- **Source passage**:
=-=-=-=-=

The International Images Film Festival for women (IIFF) this year for the first time, moved to the Matebeleland North region of Binga for its outreach, courtesy of CAFOD. The festival, celebrated under the theme Women With Goals ran from December 5 to 7 screened film in commemoration of the 16 Days of Activism against gender based violence.
The festival reached out to over a thousand viewers at Tusimpe, Binga High School, Freedom Square in Binga town and Manjolo Drop in centre about 25km away from the town centre. Three local films were showcased namely, Nyami Nyami and the Evil Eggs (new film by Tsitsi Dangarembga), I want a Wedding Dress and Peretera Maneta.
The films were empowering and inspiring as they showcased real life challenges encountered and the audience urged WFOZ to continue using film to stimulate debate and analysis of issues normally swept under the carpet. Thus film created a freer space that allowed for dialogue and the organisation was encouraged to create positive images as well as encourage people to tell their stories as a lesson to others. The films centered around linkages between gender and poverty, gender and HIV/ AIDS and gender and child sexual abuse. Strong messages were sent home such as that while poverty is said to have a rural and a woman’s face, it is high time that women become economically empowered and if this is achieved, fewer cases of gender based violence will be recorded. Similarly, on the issue of HIV and AIDS, I Want A Wedding Dress highlighted that it is normally the women that suffer the burden of caring for the sick and in most cases are accused for bringing the virus to the home. The audience also agreed that parents have a huge role in socializing and protecting their children from the scourge, for if parents play the supportive role, moral decadence is reduced and so are the cases of sugar daddies and mummies. With regards to Peretera Maneta, the audience seemed to agree that we all know a Maneta in our lives, that girl who is sexually abused but does not get love, care, support and protection by those who should be extending that to her. The film spoke strongly to this years 16 Days theme ‘From peace in the home to peace in the world’ as it encouraged parents to create safe spaces for their children right from the home environment, and ensuring that these children are protected in the outside environment too! In the film, the parents are not concerned about their daughter to such an extent that they do not notice that she is being abused. Instead, they rely on the headmaster who tells them their daughter is doing well yet he is the perpetrator. This therefore indicated the gap that exists between most parents and their children.

=-=-=-=-=

- **Material provided**:

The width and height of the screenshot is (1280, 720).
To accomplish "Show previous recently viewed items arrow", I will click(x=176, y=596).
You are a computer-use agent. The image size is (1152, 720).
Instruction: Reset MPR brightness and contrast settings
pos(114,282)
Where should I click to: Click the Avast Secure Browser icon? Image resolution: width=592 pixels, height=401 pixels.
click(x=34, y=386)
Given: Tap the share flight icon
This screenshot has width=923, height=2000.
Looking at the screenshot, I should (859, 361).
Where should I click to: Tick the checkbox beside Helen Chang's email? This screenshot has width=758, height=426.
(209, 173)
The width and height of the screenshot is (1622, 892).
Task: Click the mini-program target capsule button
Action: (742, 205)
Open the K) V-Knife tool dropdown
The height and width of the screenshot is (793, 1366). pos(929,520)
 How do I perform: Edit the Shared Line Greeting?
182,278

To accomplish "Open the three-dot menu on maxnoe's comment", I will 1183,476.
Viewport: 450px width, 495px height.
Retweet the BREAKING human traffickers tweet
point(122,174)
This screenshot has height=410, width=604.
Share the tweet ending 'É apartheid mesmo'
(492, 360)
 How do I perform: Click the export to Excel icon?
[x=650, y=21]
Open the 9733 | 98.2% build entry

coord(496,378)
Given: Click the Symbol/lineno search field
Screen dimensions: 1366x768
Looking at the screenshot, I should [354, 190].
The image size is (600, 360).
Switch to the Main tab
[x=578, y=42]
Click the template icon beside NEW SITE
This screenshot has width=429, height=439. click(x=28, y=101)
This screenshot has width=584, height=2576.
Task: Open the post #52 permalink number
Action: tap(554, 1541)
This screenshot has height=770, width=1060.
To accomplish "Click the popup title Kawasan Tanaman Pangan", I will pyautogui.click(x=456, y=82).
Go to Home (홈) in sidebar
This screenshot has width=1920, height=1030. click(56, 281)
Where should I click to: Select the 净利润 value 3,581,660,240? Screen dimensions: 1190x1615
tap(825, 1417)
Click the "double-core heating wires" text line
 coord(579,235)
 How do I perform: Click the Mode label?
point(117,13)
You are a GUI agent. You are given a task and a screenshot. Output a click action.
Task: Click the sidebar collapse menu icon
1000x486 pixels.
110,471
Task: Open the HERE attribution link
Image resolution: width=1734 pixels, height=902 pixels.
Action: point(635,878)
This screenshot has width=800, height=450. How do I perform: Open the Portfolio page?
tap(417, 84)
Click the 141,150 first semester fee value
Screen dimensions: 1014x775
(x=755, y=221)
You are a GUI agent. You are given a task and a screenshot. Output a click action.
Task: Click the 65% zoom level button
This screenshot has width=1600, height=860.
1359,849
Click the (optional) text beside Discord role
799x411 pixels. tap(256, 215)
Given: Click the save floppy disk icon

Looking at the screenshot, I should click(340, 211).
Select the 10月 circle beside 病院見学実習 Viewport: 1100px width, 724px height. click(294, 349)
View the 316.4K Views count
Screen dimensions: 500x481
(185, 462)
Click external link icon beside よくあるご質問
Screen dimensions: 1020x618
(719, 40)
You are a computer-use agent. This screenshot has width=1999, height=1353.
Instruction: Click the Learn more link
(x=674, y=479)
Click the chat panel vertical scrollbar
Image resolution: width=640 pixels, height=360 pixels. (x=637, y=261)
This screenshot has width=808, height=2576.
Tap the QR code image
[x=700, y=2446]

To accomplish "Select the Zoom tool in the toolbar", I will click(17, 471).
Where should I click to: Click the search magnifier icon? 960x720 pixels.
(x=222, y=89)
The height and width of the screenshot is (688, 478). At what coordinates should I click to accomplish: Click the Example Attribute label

=-=-=-=-=

- **Task requirements**:
[1] Reproduce the festival report above from "The International Images" up to and including "and Peretera Maneta.".
[2] According to the festival report, how far from the town center is the Manjolo Drop in centre?

- **Written responses**:
[1]
The International Images Film Festival for women (IIFF) this year for the first time, moved to the Matebeleland North region of Binga for its outreach, courtesy of CAFOD. The festival, celebrated under the theme Women With Goals ran from December 5 to 7 screened film in commemoration of the 16 Days of Activism against gender based violence.
The festival reached out to over a thousand viewers at Tusimpe, Binga High School, Freedom Square in Binga town and Manjolo Drop in centre about 25km away from the town centre. Three local films were showcased namely, Nyami Nyami and the Evil Eggs (new film by Tsitsi Dangarembga), I want a Wedding Dress and Peretera Maneta.

[2] About 25km.